Today, the entire town of Greenville converged upon its only two paved roadways in anticipation of the biannual turf war between the marching bands of Greenville and Cairo High. Mr. Benedict, long time marshal and recent veteran of the Greenville division, was even spotted among the crowd. “Why they continue to hold these…it`s almost sick. I was so close to convincing them to spare the town this year, but they took it so personally when we broke their gym…” He remarked. Turning his gaze on his replacement and taking in the fresh-faced hopefulness, Benedict added, “I just hope for our sake they make it quick.”
The preamble to the fight was in all outwardly actions as peppy and jovial as ever, but it was behind those plastered smiles and glittery decorations that it was evident they were anticipating the slaughter to come. An armed militia stood at the ready, but even they were aware of the powerlessness of their guns in matters such as these.

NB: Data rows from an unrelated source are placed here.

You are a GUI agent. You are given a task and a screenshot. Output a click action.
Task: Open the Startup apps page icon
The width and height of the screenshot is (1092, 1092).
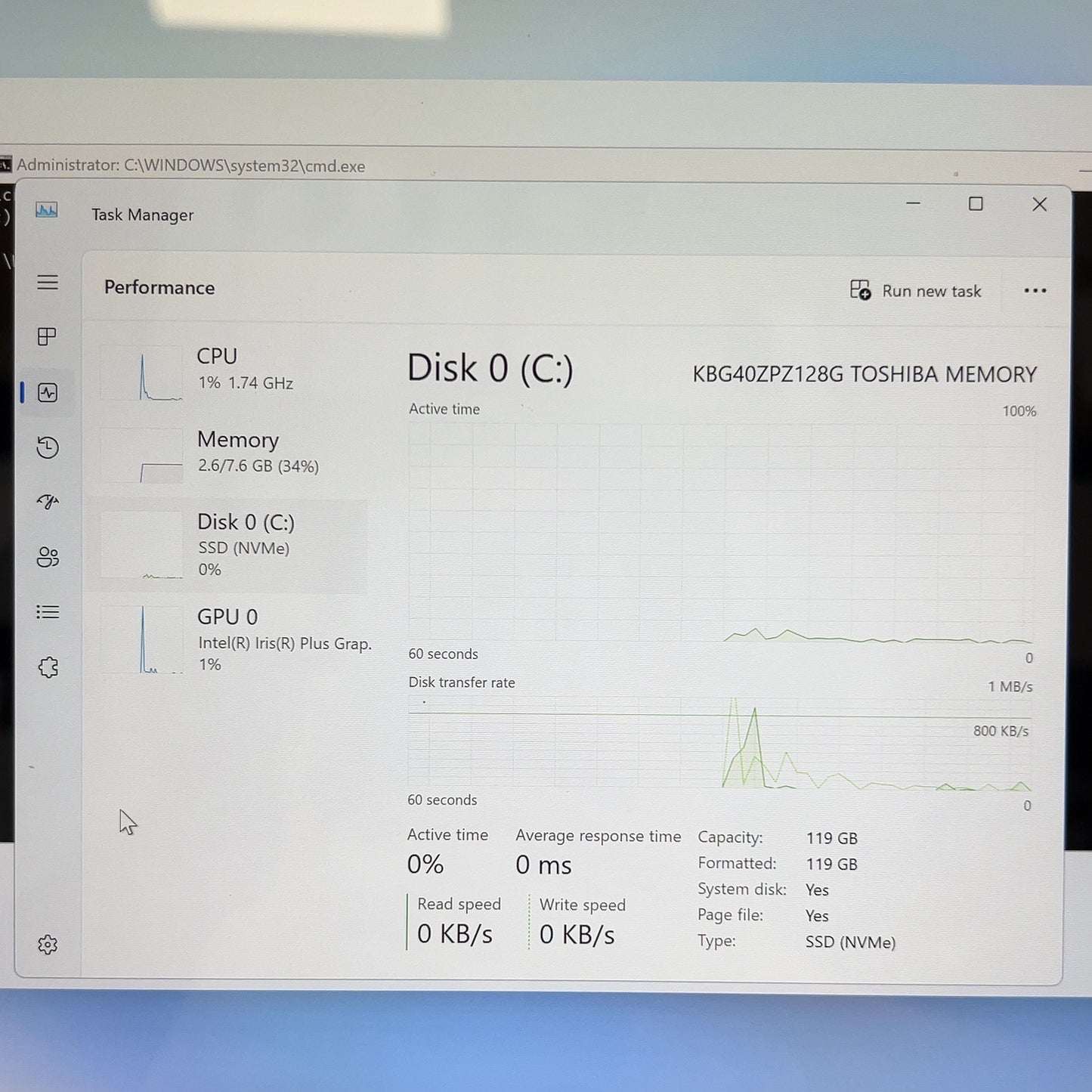pos(48,502)
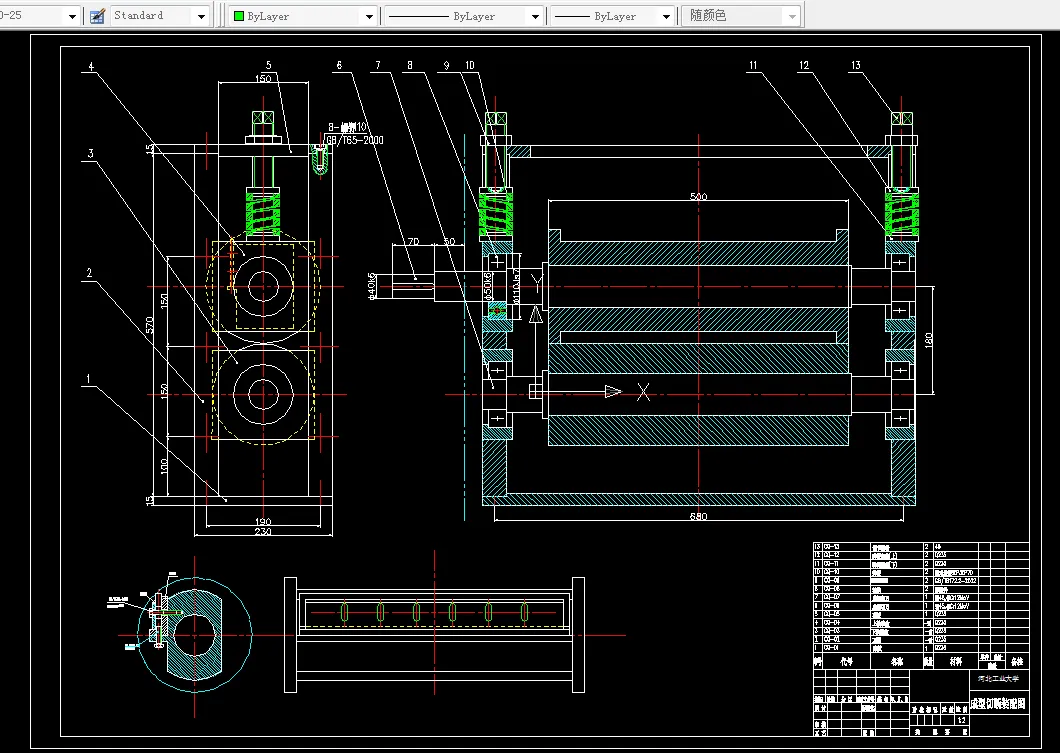The image size is (1060, 753).
Task: Select the 680 overall width dimension
Action: [698, 516]
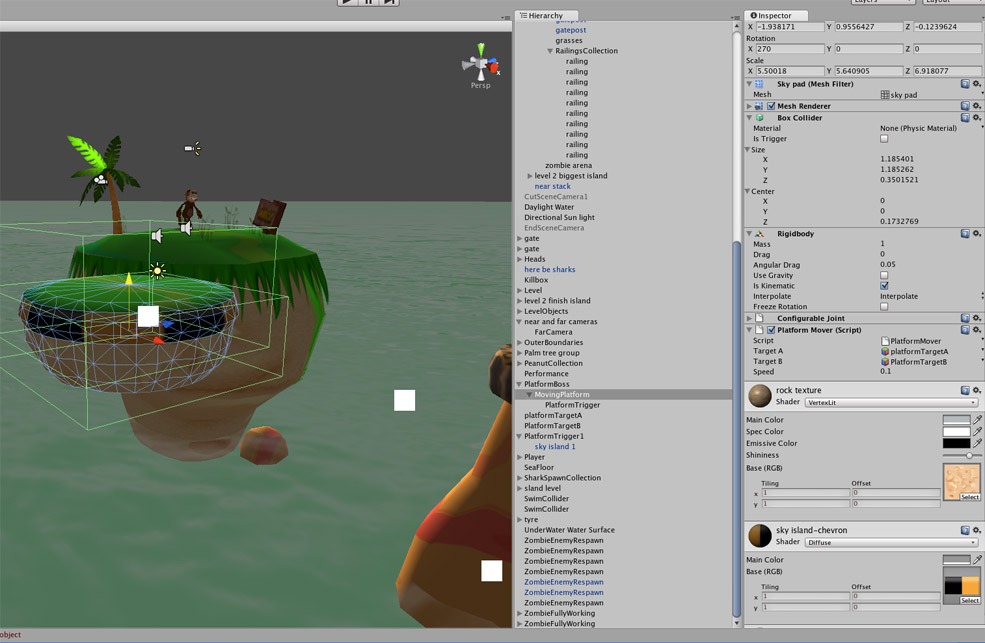The width and height of the screenshot is (985, 643).
Task: Click the Persp scene view gizmo
Action: [x=479, y=64]
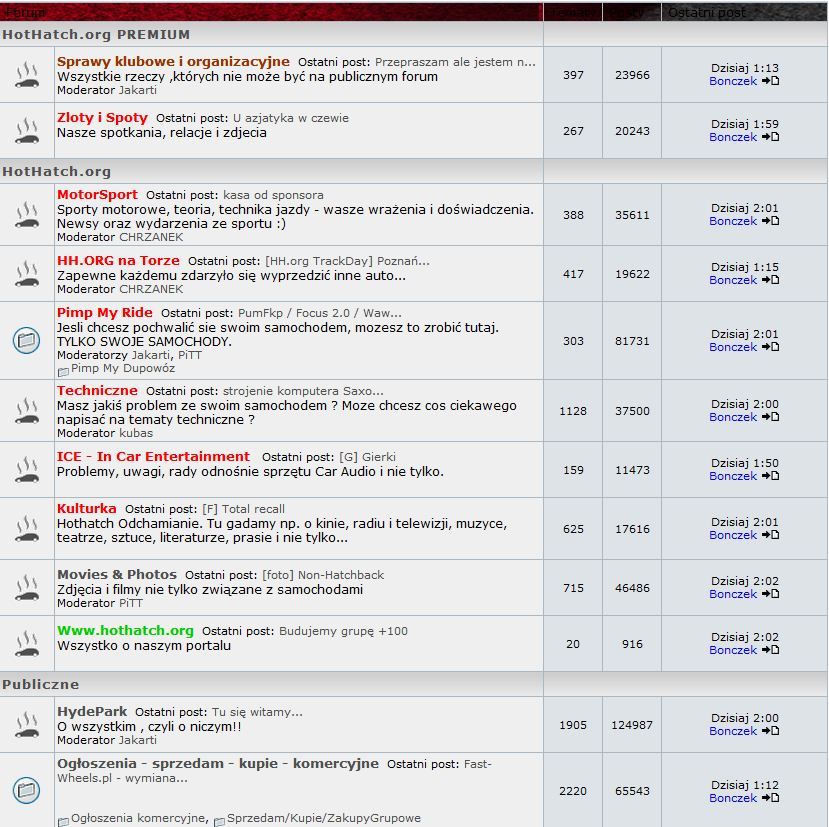Screen dimensions: 829x827
Task: Open the Ogłoszenia komercyjne subforum
Action: tap(138, 818)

Greenville rounded the hill first, flags at the ready, putting on a brave face for the crowd. The town pretended not to notice their trembling fingers and uncomfortable stances, or the fact that many of the students were blatantly too disturbed by Cairo scare tactics to play. The band clung to the illusion of being able to read their music, and the flute players pretended not to feel the icy stab of their metal music holders digging into the flesh around their necks. However, it was clear this charade was not going to hold much longer. Even the fresh faced marshal was beginning to sense the oncoming storm, and as the blue and white figures appeared over the horizon, his whistle blowing became more erratic, his prancing more of a restrained retreat.
Then, all at once, Cairo was upon them, an unstoppable wave of sleek uniforms, at least double in numbers and triple in volume. A terrified hush passed through the crowd. Greenville`s tiny blue cornet was nothing in comparison to the electric guitar, with amp in tow, that rounded out Cairo’s force. A fully grown man was tucked in among the band, hammering away on the drums, just because he knew no Greenvillian would dare step up to challenge him.
As Greenville regrouped for round two, retrieving any wind-napped music and attempting regulate their breathing, their competition ascended through the town square, forcing smiles and cheers with music that was just short of them shouting “Dance, peasants, dance!”
The Greenville band reluctantly trudged on to their final stand. With drooping flags, even their once optimistic marshal only offered a small tweet of his whistle. Not tired at all, the Cairo infantry strode on, pulling out all the stops. They had, after all, conquered the streets of Manhattan just days before. With such a snide strut and knowing glances… it was obvious they considered this their victory lap. Greenville`s fire department followed in their wake, called on the scene after Cairo arrived in order to, reportedly, “cool them down”.
Once again, Cairo was crowned champion.Their triumphant farewell left the promise -or, rather, threat- of a return in late May, much to the onlooking crowd`s dismay. Greenville`s new band leader had been able to scrounge them up a small victory, however; taking a page out of his predecessor’s book, the entire band had been clothed in the ancient, shapeless blobs of ratty maroon, clearly making the statement that Cairo could not take their pride, as they had already decimated it themselves.